Constant (Benjamin)

Contre Rousseau

[Rousseau] (...) définit le contrat passé entre la société et ses membres, l'aliénation complète de chaque individu avec tous ses droits et sans réserve à la communauté. Pour nous rassurer sur les suites de cet abandon si absolu de toutes les parties de notre existence au profit d'un être abstrait, il nous dit que le souverain, c'est-à-dire le corps social, ne peut nuire ni à l'ensemble de ses membres, ni à chacun d'eux en particulier; que chacun se donnant tout entier, la condition est égale pour tous, et que nul n'a intérêt de la rendre onéreuse aux autres; que chacun se donnant à tous, ne se donne à personne; que chacun requiert sur tous les associés les mêmes droits qu'il leur cède, et gagne l'équivalent de tout ce qu'il perd avec plus de force pour conserver ce qu'il a.
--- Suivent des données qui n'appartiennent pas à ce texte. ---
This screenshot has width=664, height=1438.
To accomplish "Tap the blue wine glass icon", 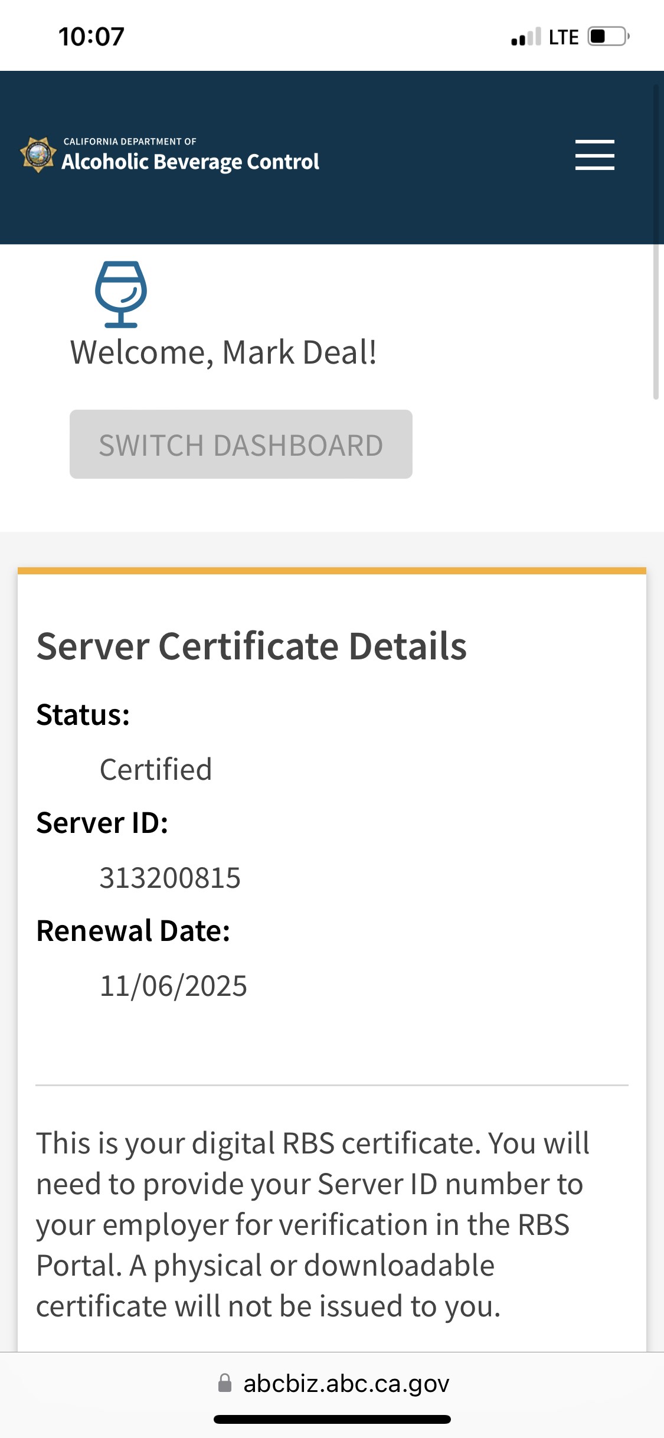I will coord(121,294).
Mais il oublie que tous ces attributs préservateurs qu'il confère à l'être abstrait qu'il nomme le souverain résultent de ce que cet être se compose de tous les individus sans exception. Or, aussitôt que le souverain doit faire usage de la force qu'il possède, c'est-à-dire aussitôt qu'il faut procéder à une organisation pratique de l'autorité, comme le souverain ne peut l'exercer par lui-même, il la délègue, et tous ces attributs disparaissent. L'action qui se fait au nom de tous étant nécessairement de gré ou de force à la disposition d'un seul ou de quelques-uns, il arrive qu'en se donnant à tous, il n'est pas vrai qu'on ne se donne à personne; on se donne au contraire à ceux qui agissent au nom de tous. De là suit, qu'en se donnant tout entier, l'on n'entre pas dans une condition égale pour tous, puisque quelques-uns profitent exclusivement de sacrifice du reste; il n'est pas vrai que nul n'ait intérêt de rendre la condition onéreuse aux autres, puisqu'il existe des associés qui sont hors de la condition commune; il n'est pas vrai que tous les associés acquièrent les mêmes droits qu'ils cèdent; ils ne gagnent pas tous l'équivalent de ce qu'ils perdent, et le résultat de ce qu'ils sacrifient est, ou peut être l'établissement d'une force qui leur enlève ce qu'ils ont.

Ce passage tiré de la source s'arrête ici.